アブラキサン+ジェムザールの代表的な副作用
- 手足の指先のしびれ
- 指先の爪と下の肉が割れ浸出液でジュクジュクになる
- 手足のむくみ
副作用の辛さから、FOLFILINOXへの変更を申し出ようと思った診察時、主治医から想定外の手術提案をされました。手術提案がされなければどうなっていたのか?今となっては分かりません。

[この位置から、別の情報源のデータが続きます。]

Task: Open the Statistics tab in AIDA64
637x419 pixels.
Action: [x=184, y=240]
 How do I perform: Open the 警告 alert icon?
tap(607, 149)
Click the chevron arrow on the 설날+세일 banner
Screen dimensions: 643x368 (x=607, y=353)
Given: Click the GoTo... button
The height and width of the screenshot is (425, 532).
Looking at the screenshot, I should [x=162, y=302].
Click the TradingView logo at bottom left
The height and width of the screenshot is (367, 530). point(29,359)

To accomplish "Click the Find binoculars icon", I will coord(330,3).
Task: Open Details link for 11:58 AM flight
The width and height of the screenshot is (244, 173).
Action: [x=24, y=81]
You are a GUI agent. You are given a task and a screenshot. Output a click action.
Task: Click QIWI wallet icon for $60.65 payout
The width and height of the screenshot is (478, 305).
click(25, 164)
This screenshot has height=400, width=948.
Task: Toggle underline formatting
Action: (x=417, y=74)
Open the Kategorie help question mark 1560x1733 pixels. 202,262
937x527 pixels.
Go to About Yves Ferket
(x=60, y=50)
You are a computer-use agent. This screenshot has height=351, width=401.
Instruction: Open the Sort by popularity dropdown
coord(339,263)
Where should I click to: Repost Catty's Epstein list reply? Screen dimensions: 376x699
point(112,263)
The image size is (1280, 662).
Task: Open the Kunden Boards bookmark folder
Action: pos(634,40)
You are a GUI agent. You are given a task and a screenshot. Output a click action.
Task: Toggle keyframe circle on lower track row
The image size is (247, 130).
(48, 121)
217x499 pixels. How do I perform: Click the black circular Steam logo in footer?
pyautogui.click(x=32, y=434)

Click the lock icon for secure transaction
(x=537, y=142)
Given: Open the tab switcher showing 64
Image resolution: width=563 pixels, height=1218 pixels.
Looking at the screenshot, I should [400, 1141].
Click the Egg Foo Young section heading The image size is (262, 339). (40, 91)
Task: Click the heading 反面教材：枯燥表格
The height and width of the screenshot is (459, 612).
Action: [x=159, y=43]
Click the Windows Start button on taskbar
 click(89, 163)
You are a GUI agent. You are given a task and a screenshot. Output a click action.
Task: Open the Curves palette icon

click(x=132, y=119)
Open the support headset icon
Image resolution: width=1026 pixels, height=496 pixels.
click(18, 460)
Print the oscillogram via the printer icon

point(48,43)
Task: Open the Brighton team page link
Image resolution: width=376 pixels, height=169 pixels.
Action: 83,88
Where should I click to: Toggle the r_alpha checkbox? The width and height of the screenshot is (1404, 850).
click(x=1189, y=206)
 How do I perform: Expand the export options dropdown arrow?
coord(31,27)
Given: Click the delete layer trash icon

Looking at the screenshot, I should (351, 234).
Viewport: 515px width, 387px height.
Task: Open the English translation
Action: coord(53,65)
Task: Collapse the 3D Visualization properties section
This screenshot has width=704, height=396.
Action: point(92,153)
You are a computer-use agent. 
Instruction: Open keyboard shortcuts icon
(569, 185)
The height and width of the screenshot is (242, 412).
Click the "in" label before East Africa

膵頭十二指腸切除術と3週間後の緊急開腹手術(2017年5月)
膵頭十二指腸切除術を受ける
妻の腫瘍はすい臓の膵頭部にあったため、膵頭十二指腸切除術を受けることとなり、膵臓半分、脾臓、十二指腸、胆管、胃の下部1/6を除去することとなりました。その際に合併症として膵液漏と仮性動脈瘤破裂について聞きました。5月11日が手術日となり、朝8時過ぎに手術室へ見送って、夜8時40分に終わったと看護師から話があり、教授と主治医から切除部位を見せられ、説明を受ける。しばらく、ホルモンは食べれないと思った。その後、9時40分にICUへ通された。長時間の手術で先生方の表情も疲労感が漂っていた。
恐れていた仮性動脈瘤破裂が
緊急処置
5月28日の夜、病院から緊急電話が自宅へ入った。腹部内の動脈から出血しているので、血管造影の処置に入るとのこと。自宅にいるため30分後に病院に到着する予定を伝え、必要な処置を施してもらうように伝え、慌てて家をでる。後で聞いた話では「癌の浸潤を削った場所の上腸間膜動脈壁が薄くなり、動脈瘤化した。右大腿から動脈瘤まで カテーテルを通し、コイルを巻きつけることで瘤を封じ込めた。上腸間膜動脈での動脈瘤は珍しい。」と言うことで、妻の手術特有のことだったのであろう。
緊急開腹手術
5月30日朝7時に主治医から緊急電話が自宅へ入った。朝方再び出血したことを受け、緊急手術をしたいので、病院に来てもらえないかとのこと。8時過ぎ病院に到着したものの、妻はすでに手術室へ移動しており会うことができなかった。主治医から説明を受ける。「一昨日処置した上腸間膜動脈のコイル脇から再度出血している。出血量は多くはないが、血管の炎症次第では縫合ではなくバイパス手術を行う。その際は心臓血管外科の先生の応援を仰ぐことととなるであろう。また、膵液漏があるため、再度の開腹手術はできないことから膵臓全摘を行う。術後のインシュリン注射によるコントロールが必要となる。」厳しい話だったけど、生き続けて欲しかった。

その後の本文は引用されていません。